Dear New CEO Of The Gap: A Few Tips From People Who Wear Clothes

Dear new Gap CEO Glenn Murphy,
Happy first day on the job! Soooo, your company's a piece of shit, and the industry seems reeeeallly confident in your ability to turn things around. NOT! To quote the New York Post's "insider" (we're sure she didn't mean to misspell your name!) you don't know an "armhole from a sock." "It's not like they're picking a marquee guy out of the apparel world," one guy told the Wall Street Journal, although as another put it, there's an "acute dearth of talent" in the apparel retailing world. Um, because they all work at H&M, Zara, Urban Outfitters and Forever 21? Anyway, we realize you've never worked in apparel before, not that you could really tell that the Gap was run by anyone who had ever worked in apparel before before, but you can use all the help you can get. Which is just what we're here for! A few tips we culled together, after conducting a highly scientific focus group of twentysomething ladies who stopped shopping at the Gap sometime back in the "pleather" era.

  • Stop paying celebrities whose careers so distinctly encapsulate your precise brand of we-can't-even-believe-we're -still-doing-this desperation. (Hint: LIZ PHAIR.) You have this knack for attaching to someone at the precise point at which their shark-jumping abilities have caused us (like Peter the Apostle!) to deny we ever even cared about them and plastering our sightlines with their dumb overly-trained bodies in your godawful khakis, generally alongside celebrities whose blandness-that-inexplicably-passes-for-"edginess" (Joss Stone) makes us question our taste EVEN MORE. On second thought, why not stop paying celebrities in the first place and pass the savings onto us! Or, you know, your child laborers.

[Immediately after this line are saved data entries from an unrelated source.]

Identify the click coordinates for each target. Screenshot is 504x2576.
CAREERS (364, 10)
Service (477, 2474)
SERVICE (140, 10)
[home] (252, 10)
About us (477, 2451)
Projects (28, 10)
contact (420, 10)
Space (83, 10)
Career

  • Pretend like some of your customers are not shapeless lesbians, and tailor your clothes according to the dimensions of their bodies. This may require actually designing some of your clothes once in awhile and not leaving all the work to Asians who don't really get to see a lot of fat people in person because of agriculture subsidies or something. Because fat people aren't as shapeless as your clothes would have us all believe, and normal-sized people just try on your clothes and, in the words of Intern Cheryl, "look like a fat whore coming home from a one-night stand with an I-banker."
  • Stop kidding yourself. When you plaster billboards all over town acting as though you "dictate" trends (boyfriend khakis) or price a pair of 1969 jeans at $88, we just sort of shake our heads in bafflement.
  • Bring back "Om." It was, like, the poor man's CK One and in high school it got us off the Body Shop vanilla oil we used to love. Also: Grass.
  • Stay open late. The American Apparel on our block is open until, like, last call, but their refusal to use sweatshop labor means a pair of "emergency" boy shorts costs as much as a glass of good Pinot Noir, whereas we know you could supply them for the price of a Pabst.
  • More flats, please. Everyone we know has a pair of awesome cheap flats they are totally proud to say they wouldn't have found if they didn't still occasionally go into the Gap. And occasionally, we still do. Very occasionally.